Zur Branchenmesse: Welche Erwartungen haben Sie an die WBE im kommenden Mai in Bologna, ist die Veranstaltung auf dem Weg, diese Erwartungen zu erfüllen?
Die WBE 2024 in Bologna wird in der für unsere Branche wichtigen Leitmesse ein Neuanfang sein. Wie bei allen Veränderungen müssen wir im ersten Schritt abwarten wie gut das neue Konzept und
der Standort von den Ausstellern und Besuchern angenommen wird. Meiner Meinung nach hängt der Erfolg am Ende von der Anzahl und Qualität der Fachbesucher ab, wir sind alle auf die Resonanz gespannt.
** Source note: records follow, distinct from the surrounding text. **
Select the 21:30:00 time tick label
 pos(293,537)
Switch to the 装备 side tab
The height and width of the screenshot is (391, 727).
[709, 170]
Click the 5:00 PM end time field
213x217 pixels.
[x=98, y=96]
Den Organisatoren war es dabei besonders wichtig, einen Standort zu finden, der für die Messebesucher attraktiv ist. Bologna ist mit einem Besuch der historischen Altstadt in Verbindung
mit dem Hauptreiseziel, der World Brush Expo 2024, sicherlich für alle eine Reise wert. Wir freuen uns nach inzwischen acht vergangenen Jahren zur letzten Messe, viele unserer weltweiten Kunden wieder persönlich auf der Messe begrüßen zu dürfen und wünschen uns eine rege Teilnahme.